Os diretores e diretoras do Sindicato dos Metalúrgicos de São Paulo e Mogi das Cruzes estão passando um abaixo-assinado em todas as fábricas de nossa base para coletar assinaturas em apoio à nossa luta pela redução da jornada de trabalho, sem redução salarial, e pelo fim da escala de trabalho 6×1.
Nossa ação faz parte da mobilização nacional, que engloba o movimento sindical, os movimentos sociais e as forças políticas progressistas, por melhores condições de trabalho, mais qualidade de vida e geração de emprego para a classe trabalhadora.
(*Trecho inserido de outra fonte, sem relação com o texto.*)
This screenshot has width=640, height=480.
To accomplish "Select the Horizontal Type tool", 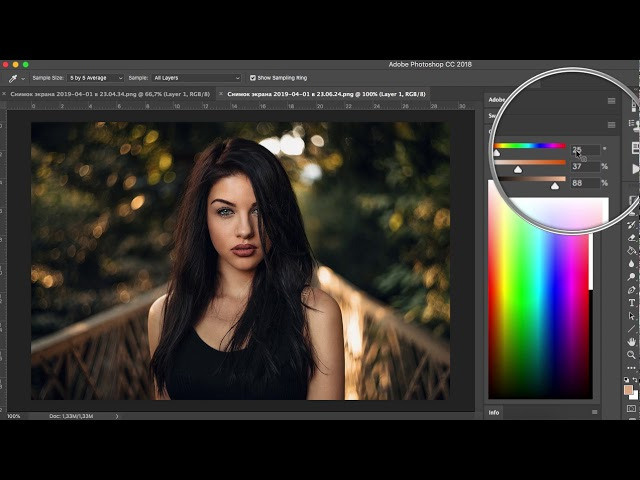I will pyautogui.click(x=631, y=302).
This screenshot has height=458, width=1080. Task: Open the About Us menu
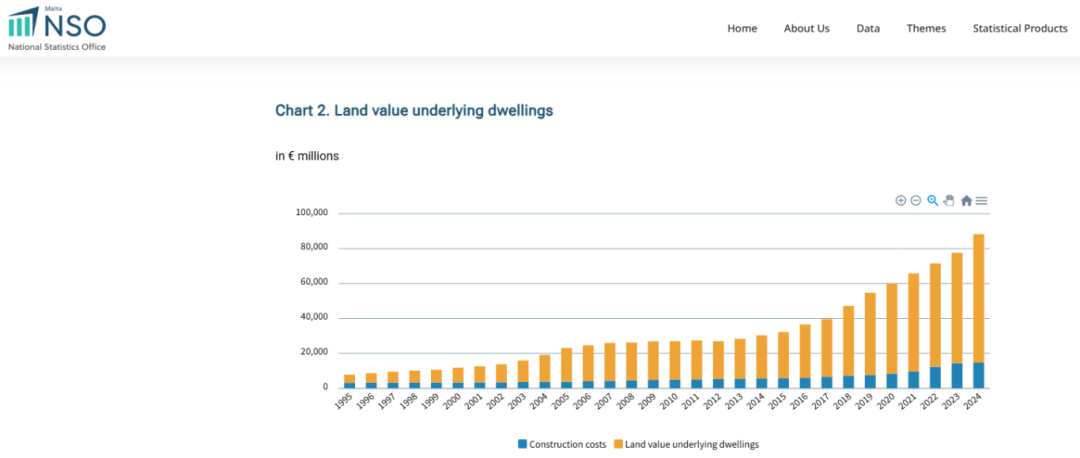[806, 28]
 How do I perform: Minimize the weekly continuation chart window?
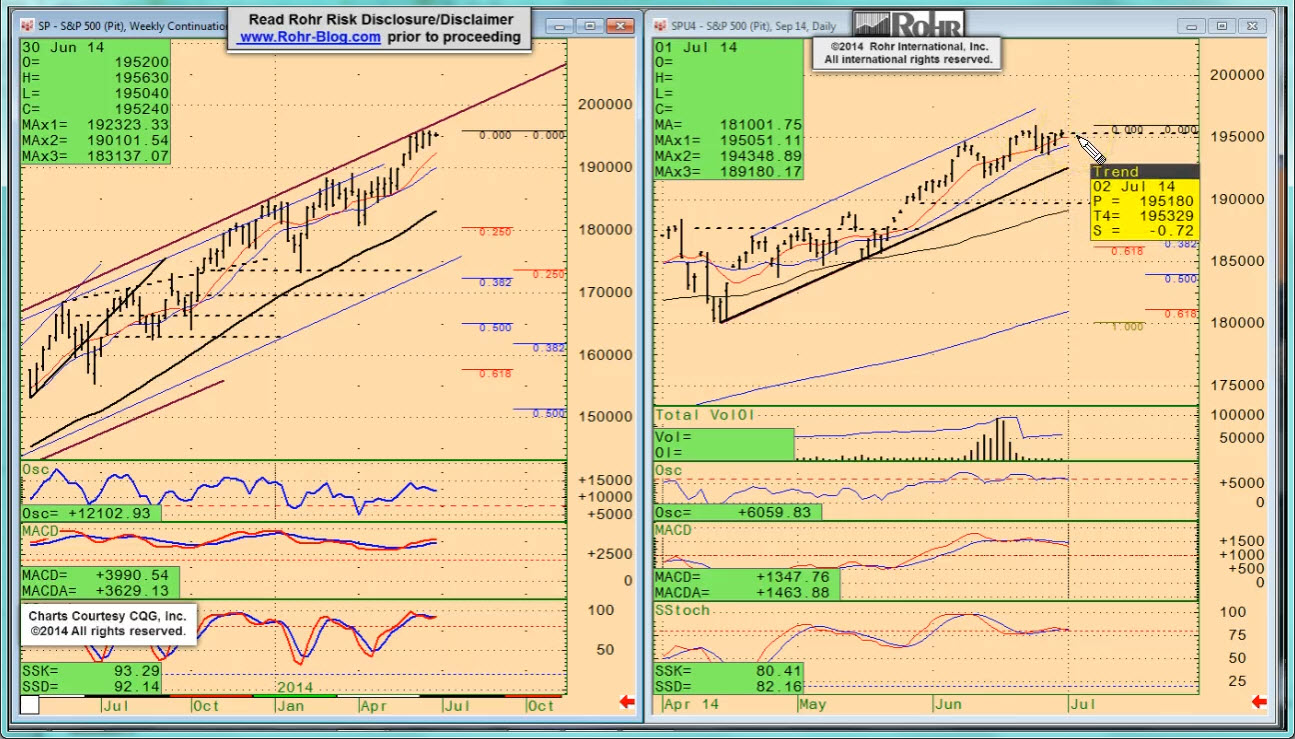[x=562, y=25]
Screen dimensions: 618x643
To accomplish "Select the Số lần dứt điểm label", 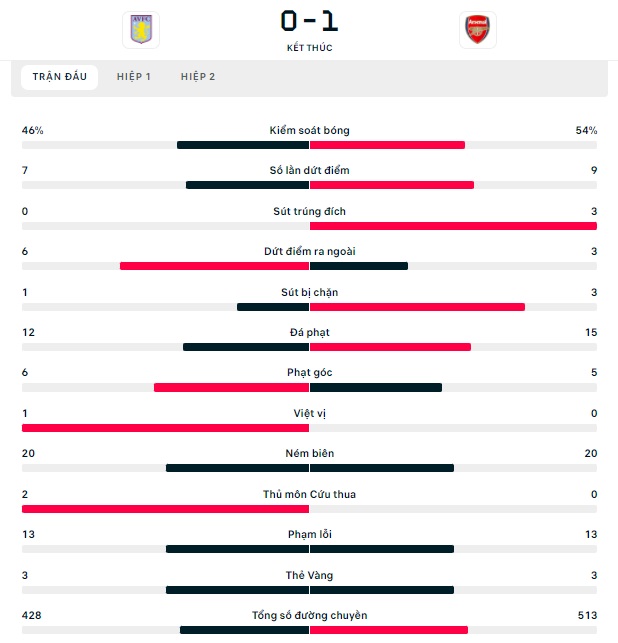I will (x=309, y=170).
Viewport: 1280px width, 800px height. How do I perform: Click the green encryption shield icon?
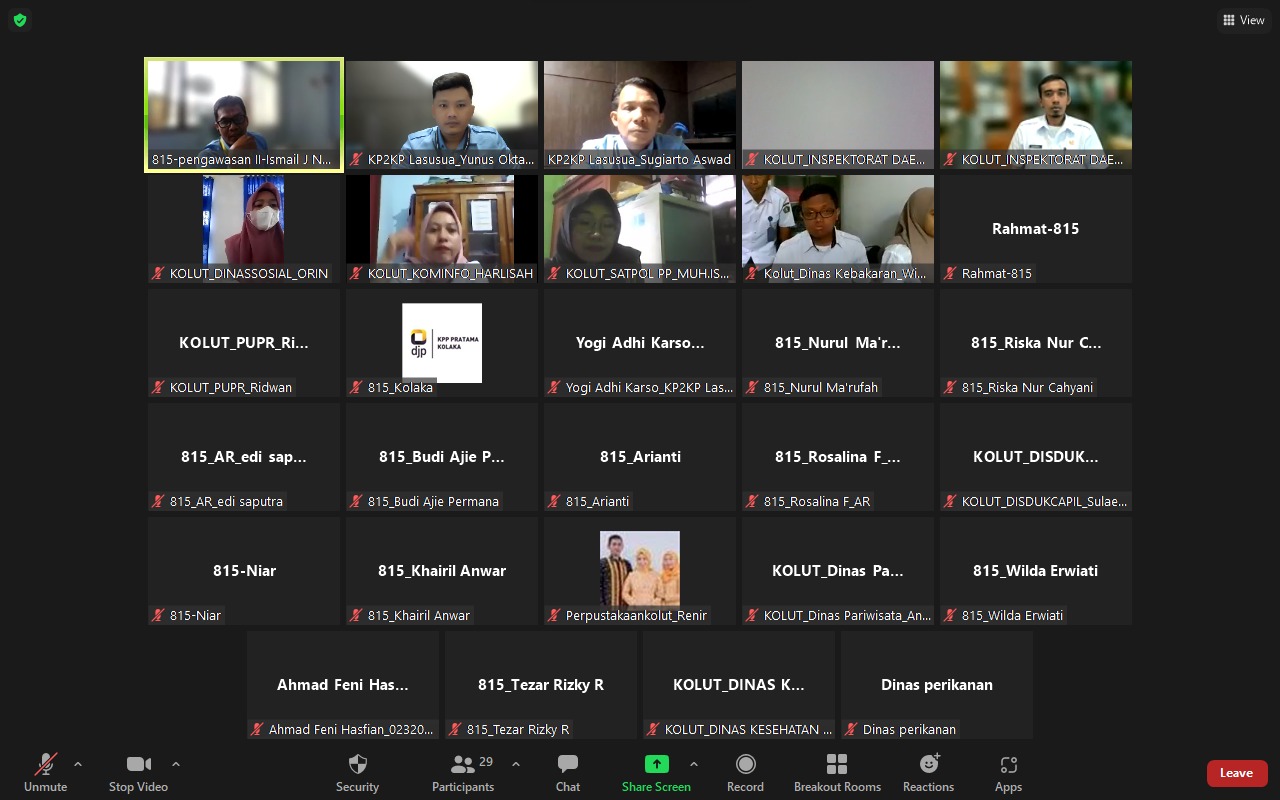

Com jornada menor, os trabalhadores(as) terão mais tempo para o convívio familiar, o lazer, a cultura, o descanso e a requalificação profissional.
A PEC (proposta de emenda constitucional) que determina o fim da escala 6X1, reduz a jornada de trabalho e estabelece a jornada 5X2 (dois dias de descanso por semana) como referência nacional, sem redução salarial, foi aprovada em maio pela grande maioria da Câmara dos Deputados e prevê transição de 60 dias, após a promulgação, da jornada de 44h para 42h e, após 12 meses, para 40h.
Agora a proposta precisa ser aprovada por 49 votos dos 81 senadores, em duas sessões. Por isso, precisamos assinar o abaixo-assinado e fazer pressão no Senado, pois há muitas forças políticas e patronais agindo contra esse avanço.
“Nosso objetivo é conseguir o maior número de assinaturas possível e encaminhar ao Senado Federal, como forma de contribuirmos para sua aprovação. Todos os sindicatos de metalúrgicos filiados à Federação dos Metalúrgicos de SP estão nessa ação coletiva”, afirma o presidente Miguel Torres (Força Sindical, CNTM e Sindicato dos Metalúrgicos de São Paulo).
O movimento sindical brasileiro fará na segunda-feira, 10 de agosto de 2026, um Dia Nacional de Lutas para pressionar o Senado Federal a votar e aprovar a redução da jornada de trabalho, sem redução salarial, e o fim da escala 6X1.
Neste dia 10 até o dia 14, sexta-feira, a mobilização estará nas ruas com panfletagens nas fábricas, estações de metrô, ônibus e trem e outros locais públicos de grande concentração popular.